● Written task:
Locate each line in the data below that contains the string "width", and copy those lines out in full.

[Text and item location entries]
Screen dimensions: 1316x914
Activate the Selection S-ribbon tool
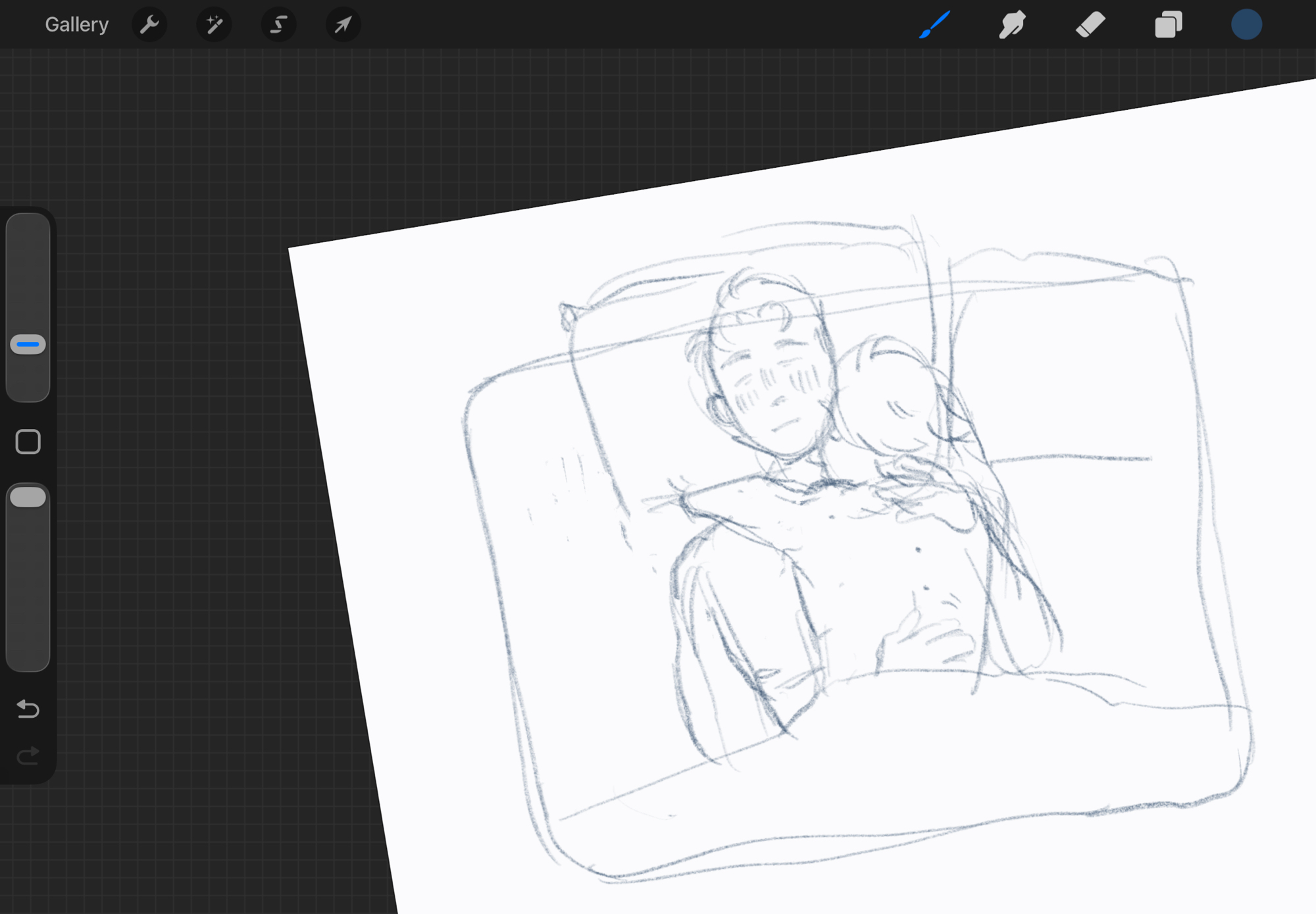278,25
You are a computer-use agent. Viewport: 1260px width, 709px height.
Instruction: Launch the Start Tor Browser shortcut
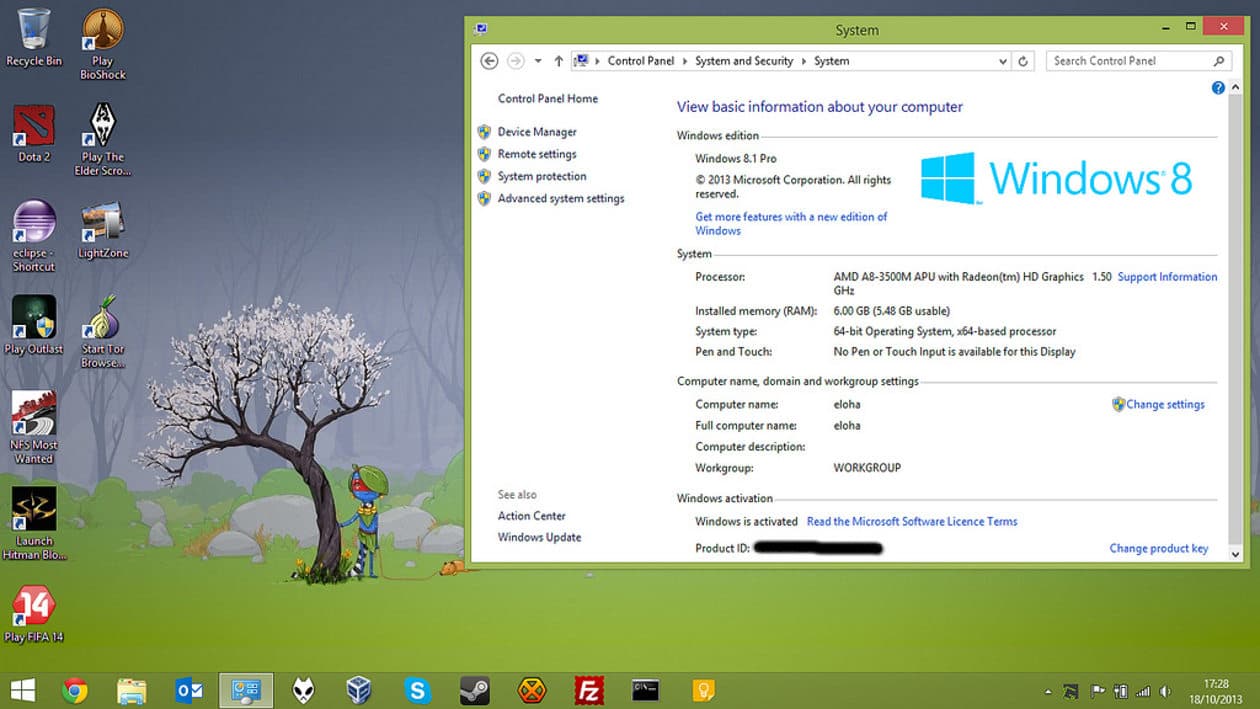tap(102, 322)
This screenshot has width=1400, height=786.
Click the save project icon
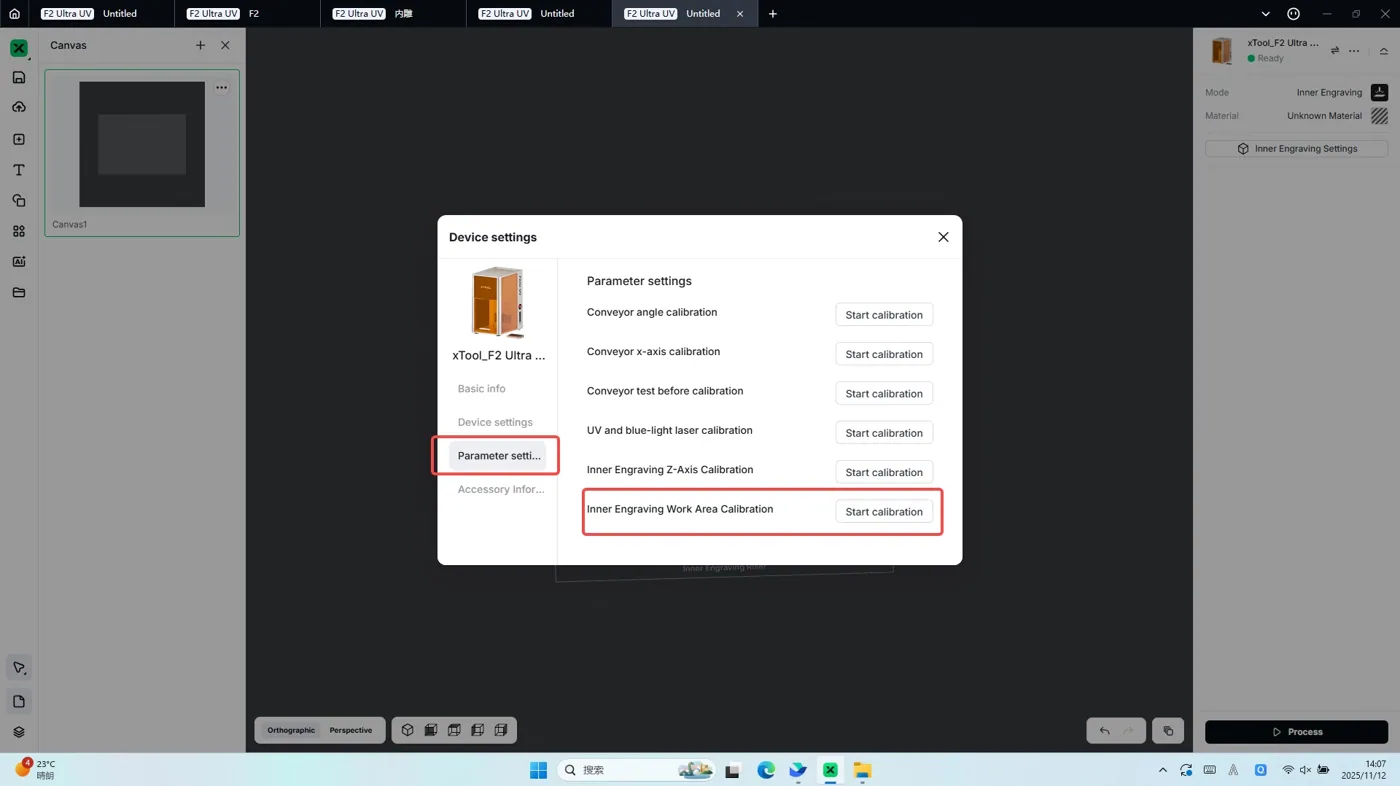(18, 77)
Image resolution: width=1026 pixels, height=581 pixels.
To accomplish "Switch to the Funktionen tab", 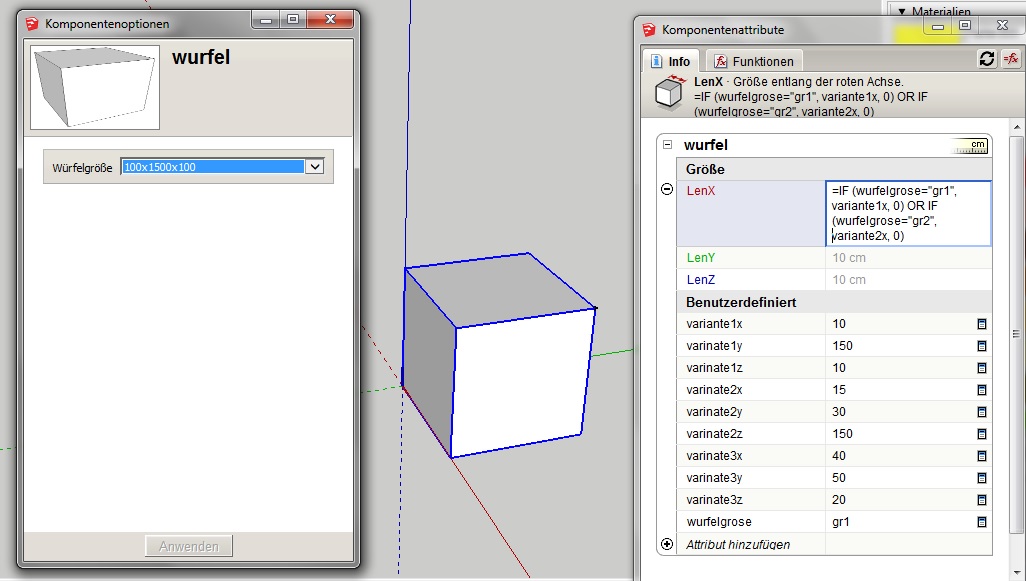I will click(753, 61).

● Correct answer:
You are a computer-use agent. Viewport: 1260px width, 709px height.
This screenshot has width=1400, height=786.
Image resolution: width=1026 pixels, height=581 pixels.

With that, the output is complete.